This topped my Gig of the Year poll for 2008. A superb celebration of one man’s tranformation from a schizoid fuzzball rock oddbod to a heart-melting revolutionary. Simply brilliant.
Date: February 10, 2008
Venue: Rescue Rooms
Lightspeed Champion may not be a name you’re familiar with. Allow me, then, to introduce him. Yes him. That name belongs not to a band but to one man and his witty and society-condemning tales. He’s Devonte ‘Dev’ Hynes – returning underground indie hero and inventor of such niche genres as loon-punk, new rave (no it wasn’t Klaxons) and now, as he embarks on a solo career, poetic geek-folk and dusty Americana.
Whatever genre he wishes to fit into (and, knowing Dev, he’d much rather defy classification anyway), his sincere and caustic melodies are a million miles away from the erratic fuzzy bluster of his last incarnation, Test Icicles: a band for whom convention forgot, and whose existence disgusted even him.
Resplendent in geeky thick-rimmed National Health glasses and woolly hat, you’d be forgiven for thinking that Dev is an outrageous eccentric who loves nothing better than frequenting his local scenester-heavy watering hole in London’s indie mecca, Shoreditch, whilst boring everyone to death with his love of Star Wars (not only does Dev halt proceedings to talk to the crowd about the films but he and his band cobble together a rickety rendition of its theme tune too).
But not so: Dev is shy and awkward, choosing to shun the limelight in favour of, most probably, a stiff lemon tea back at his Chiswick bed-sit.
Tonight he’s charming and witty but clearly apprehensive about his new direction. As he delivers his stark dissections of odious noughties culture via a tongue as sharp as cheese wire, also palpable is the coy wonderment similar to that of a shy child. He apologises for his lack of vitality, and admits that he feels sick in front of the sell-out crowd.
But, via trembling lamentations which sound like Americana troubadour Bright Eyes busking on the Old Kent Road, his ruminations are taught and precise, gradually eschewing the nervous energy to reveal a level-headed urban poet and a man at ease with his new-found profession.
Within his music there’s a generous dollop of pathos, sadness and disdain, and there’s more than a hint of self-deprecating brutality and sobering vulnerability, all of which are particularly lucid in the frothy brew of 10-minute set-closer, Midnight Surprise.

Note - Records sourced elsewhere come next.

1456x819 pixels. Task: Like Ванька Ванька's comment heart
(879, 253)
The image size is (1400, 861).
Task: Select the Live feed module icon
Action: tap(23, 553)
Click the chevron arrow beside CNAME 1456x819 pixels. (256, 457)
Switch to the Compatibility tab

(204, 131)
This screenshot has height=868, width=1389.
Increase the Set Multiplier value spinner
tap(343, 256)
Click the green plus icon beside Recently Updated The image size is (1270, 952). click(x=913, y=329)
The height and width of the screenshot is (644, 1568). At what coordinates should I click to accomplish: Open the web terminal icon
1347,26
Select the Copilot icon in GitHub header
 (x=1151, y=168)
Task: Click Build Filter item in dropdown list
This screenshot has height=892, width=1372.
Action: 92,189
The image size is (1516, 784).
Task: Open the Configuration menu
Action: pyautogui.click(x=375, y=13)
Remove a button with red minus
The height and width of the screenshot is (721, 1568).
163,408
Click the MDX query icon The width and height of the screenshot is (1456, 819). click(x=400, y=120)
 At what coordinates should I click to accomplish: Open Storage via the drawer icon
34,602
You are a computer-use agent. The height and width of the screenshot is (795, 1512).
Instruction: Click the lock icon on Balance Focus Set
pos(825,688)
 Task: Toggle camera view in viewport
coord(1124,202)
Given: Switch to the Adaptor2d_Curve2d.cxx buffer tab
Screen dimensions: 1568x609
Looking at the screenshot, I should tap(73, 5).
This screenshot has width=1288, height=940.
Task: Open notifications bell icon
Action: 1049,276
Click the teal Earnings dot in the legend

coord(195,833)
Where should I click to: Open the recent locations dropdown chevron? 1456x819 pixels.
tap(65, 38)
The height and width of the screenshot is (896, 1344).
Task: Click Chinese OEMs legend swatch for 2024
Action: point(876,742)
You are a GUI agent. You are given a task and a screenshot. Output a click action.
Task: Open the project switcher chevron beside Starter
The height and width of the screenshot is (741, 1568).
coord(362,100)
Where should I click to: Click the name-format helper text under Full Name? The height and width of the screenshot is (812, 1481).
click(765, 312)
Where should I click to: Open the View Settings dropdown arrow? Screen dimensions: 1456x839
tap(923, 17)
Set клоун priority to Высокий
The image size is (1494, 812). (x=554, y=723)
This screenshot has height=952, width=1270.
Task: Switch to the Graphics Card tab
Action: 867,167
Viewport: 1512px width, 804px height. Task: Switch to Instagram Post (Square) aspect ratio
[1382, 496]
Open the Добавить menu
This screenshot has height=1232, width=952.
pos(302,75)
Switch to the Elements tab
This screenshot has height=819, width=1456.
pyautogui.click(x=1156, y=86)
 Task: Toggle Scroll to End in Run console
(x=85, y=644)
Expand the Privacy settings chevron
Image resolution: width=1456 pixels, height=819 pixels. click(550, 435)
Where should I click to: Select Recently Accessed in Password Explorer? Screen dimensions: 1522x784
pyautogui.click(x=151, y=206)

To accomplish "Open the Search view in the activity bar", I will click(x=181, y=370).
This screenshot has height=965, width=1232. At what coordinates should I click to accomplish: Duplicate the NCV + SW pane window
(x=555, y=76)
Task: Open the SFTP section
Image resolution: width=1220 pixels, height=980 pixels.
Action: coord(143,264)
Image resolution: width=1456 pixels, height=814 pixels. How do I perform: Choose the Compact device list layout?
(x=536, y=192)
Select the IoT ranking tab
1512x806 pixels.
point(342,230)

It’s difficult to know whether to laugh or cry at times, especially when his self-loathing is so audible. For a man who hates the rigours of touring and who surveys his audience like a spotty teenager would his prospective boss at his first interview, his compelling set is proof that he should worry not. He may be secretly wishing he could be somewhere else but his Dev-otees are pleased to have their champion back.